I was advised to eat more fruits and vegetables and also exercise. I have been given medication to help me with the depression and to keep me alert.

However, the drugs seem to be worsening the hypersomnia and also making me very weak and dizzy. When I shared with another gynaecologist, he frankly told all the medication will not help until I conceive.

Now, that was scary because conception is soemthing I preferred to do at my own pace. I have sought counselling to help with the general condition meanwhile.

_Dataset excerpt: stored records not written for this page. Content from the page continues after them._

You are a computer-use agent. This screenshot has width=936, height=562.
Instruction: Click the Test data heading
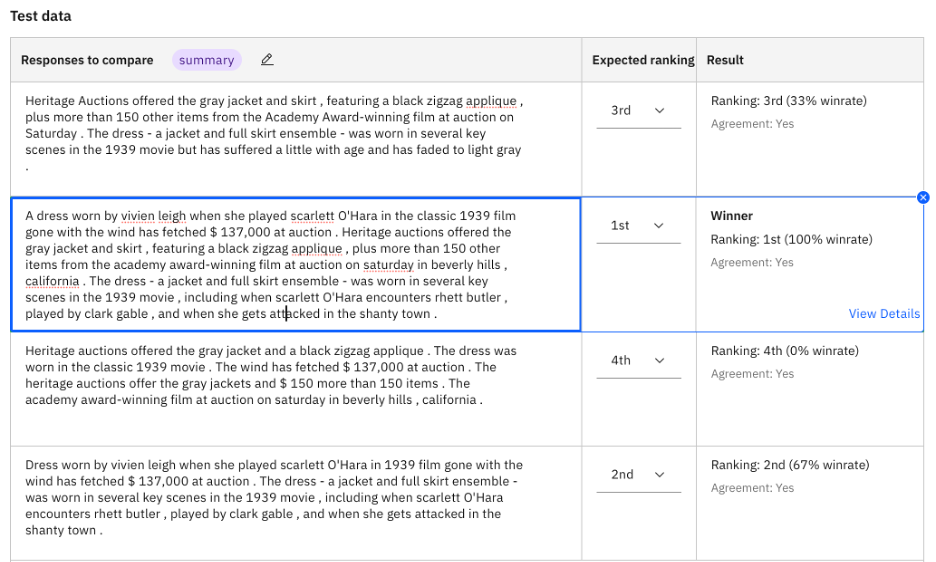point(40,16)

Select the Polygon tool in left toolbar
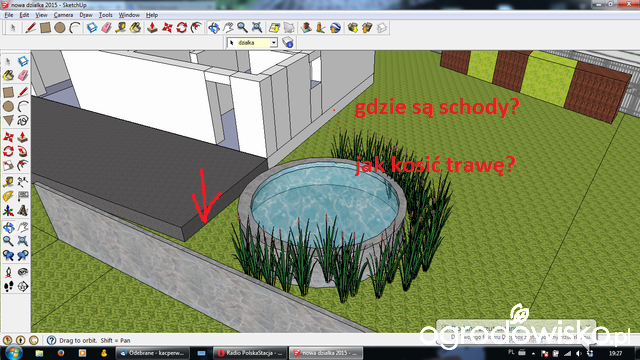click(x=8, y=120)
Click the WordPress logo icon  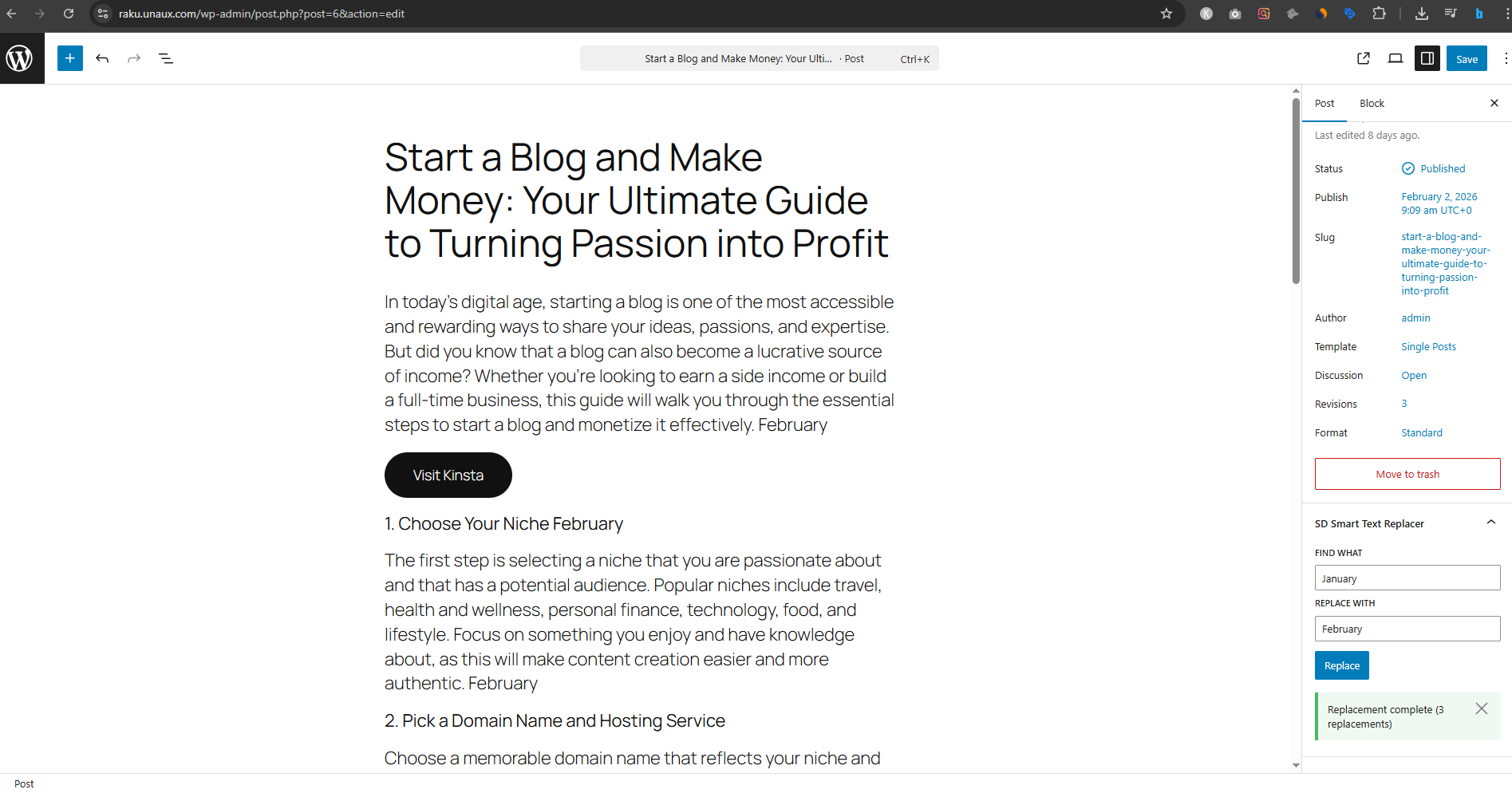[x=20, y=58]
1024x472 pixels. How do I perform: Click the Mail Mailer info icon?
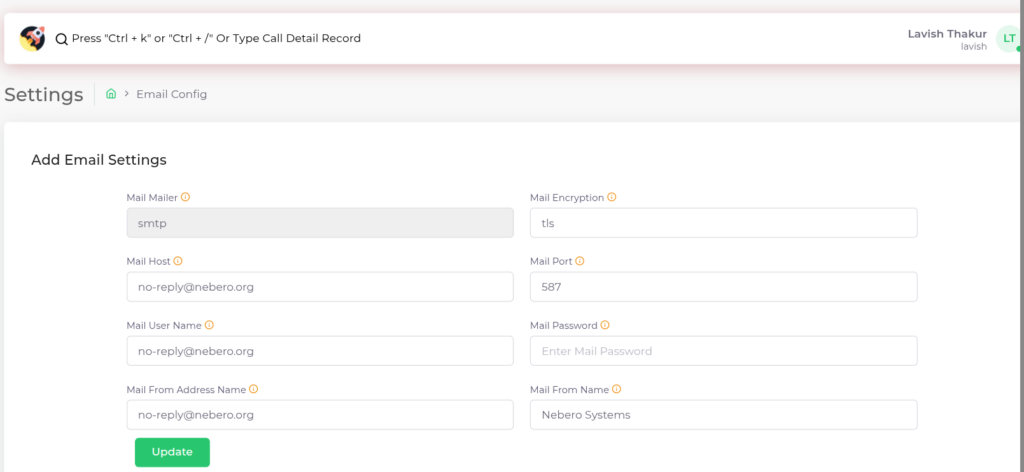pos(185,197)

What is Pre-Menstrual Dysphoric Disorder?
Premenstrual Dysphoric Disorder (PMDD), is a severe form of premenstrual syndrome (PMS). According to pmdd.factsforhealth.org, although these two conditions share some symptoms, PMDD is different from PMS. PMDD is a condition associated with severe emotional and physical problems that are linked closely to the menstrual cycle. PMDD comes a few days, say 10 days, to one’s period and goes away as soon as they start menstruating or immediately after a period.

Causes
The exact cause of this condition is not yet known, but Dr Asa Ahimbisimbwe, a gynaecologist with International Hospital Kampala (IHK), says it could be caused by hormonal changes during a woman’s menstrual cycle.

However, a general practitioner, Dr Vincent Karuhanga, says PMDD is associated with an imbalance in serotonin, a neurotransmitter that helps to send messages from one area of the brain to another.

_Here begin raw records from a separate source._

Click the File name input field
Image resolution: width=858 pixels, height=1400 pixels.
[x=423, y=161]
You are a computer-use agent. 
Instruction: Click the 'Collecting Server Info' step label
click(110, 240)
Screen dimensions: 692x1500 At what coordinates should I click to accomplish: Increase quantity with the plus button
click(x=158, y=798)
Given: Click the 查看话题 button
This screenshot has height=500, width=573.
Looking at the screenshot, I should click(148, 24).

He says serotonin influences a number of psychological and other body functions.

According to webmd.com, serotonin influences approximately 40 million brain cells, either directly or indirectly. The areas influenced include mood, sleep, sexual desire and function, appetite, memory and learning, temperature regulation, and some social behaviour.

Statistics
Dr Karuhanga says there is no research that has been carried out on this condition. Therefore, facts like the prevalency of the condition remain unknwon. “I have no statistics either, but in a month, I get about three to four women suffering from PMDD,” says Dr Denis Kinene, a gynaecologist at Kampala Hospital.

Solution
Since the cause is not known, the doctors have come up with a few different solutions that they say can help in curbing the condition but not to entirely cure it.

Diet: Dr Karuhanga says one’s diet can help in improving the condition. He recommends good foods rich in vitamins, minerals, carbohydrates and low in protein to improve on memory and mood.

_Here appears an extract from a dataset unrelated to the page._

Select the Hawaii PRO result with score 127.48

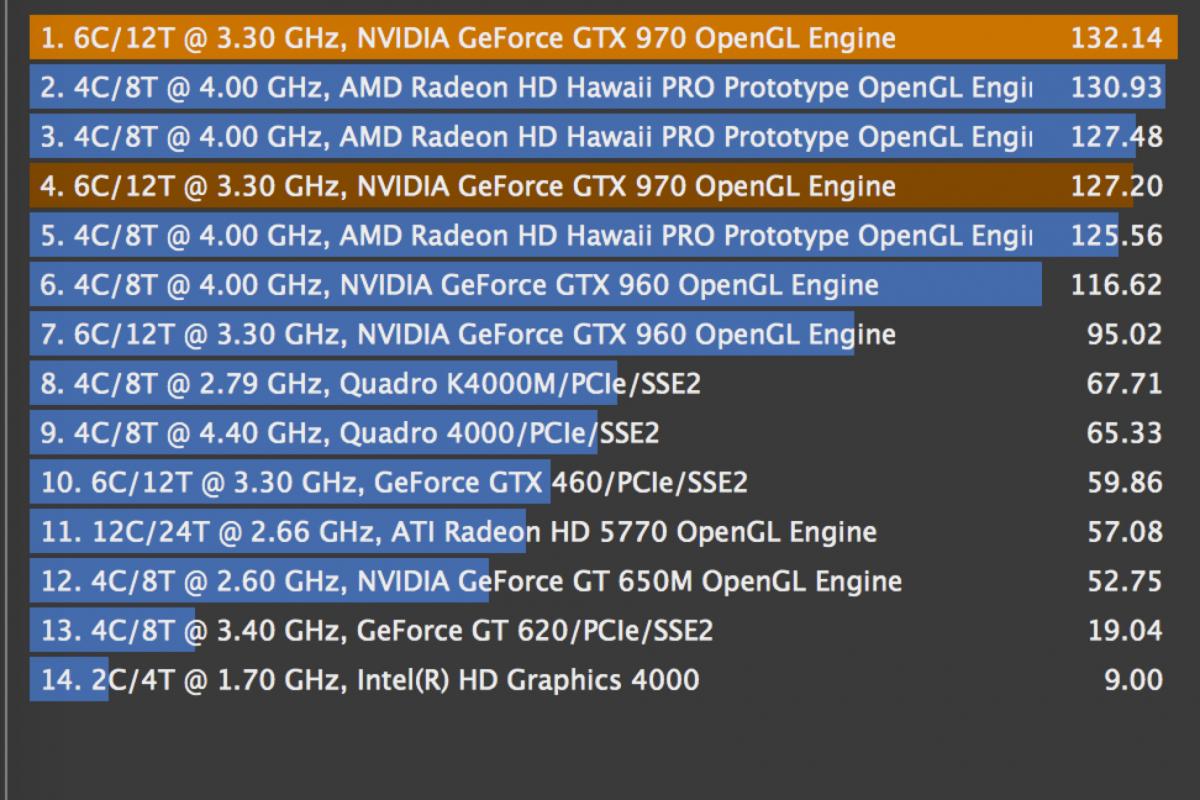pyautogui.click(x=597, y=137)
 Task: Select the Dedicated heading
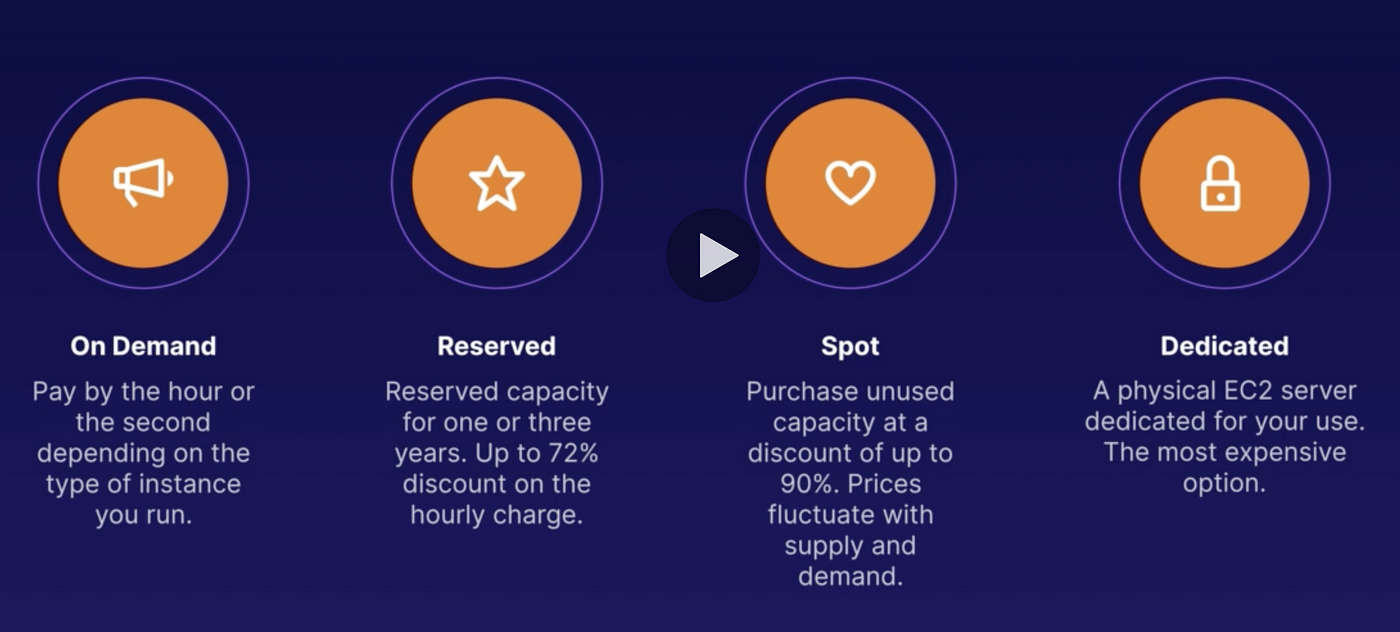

Exercise: Dr Ahimbisibwe encourages patients to do regular exercises. However, if one may not have time for the exercise, the doctor says they can keep an active physical life.

Psychological support: Karuhanga recomments counselling to help one relax and cope better saying PMDD sufferers usually develop suicidal tendencies.

Medication: Sufferers will most likely be prescribed antidepressants or anti-anxiety drugs, painkillers and diuretics (also known as water tablets). “Also, contraceptive pills are administered for a patient to help control the mood swings,” says Ahimbisibwe adding that these will usually be prescribed for at least three months before effecting relief.

Conception: Dr Kinene says the best solution to this condition is to conceive, although Karuhanga cautions that this is also no guarantee as the condition may return after child birth. Research has also shown that after menopause, the symptoms vanish.

Most importantly, the doctors say a patient suffering from PMDD needs support from family and friends. As Dr Karuhanga says, PMDD is considered a disorder because some patients may be thought mad/crazy.

PMDD symptoms
• The physical symptoms of PMDD will include breast tenderness or swelling, headaches, joint or muscle aches, a bloated feeling in the abdomen, and/or weight gain.
• The non-physical symptoms include depression, self-deprecating thoughts, suicidal tendencies, feelings of hopelessness, tension, anxiety, feeling suddenly sad or tearful, increased sensitivity to rejection, persistent anger or irritability, increased interpersonal conflicts, insomnia (lack of sleeplessness), hypersomnia ( excessive sleepiness), decreased interest in usual activities like work, school and social events, difficulty in concentrating, lack of energy, change in appetite, or specific food cravings.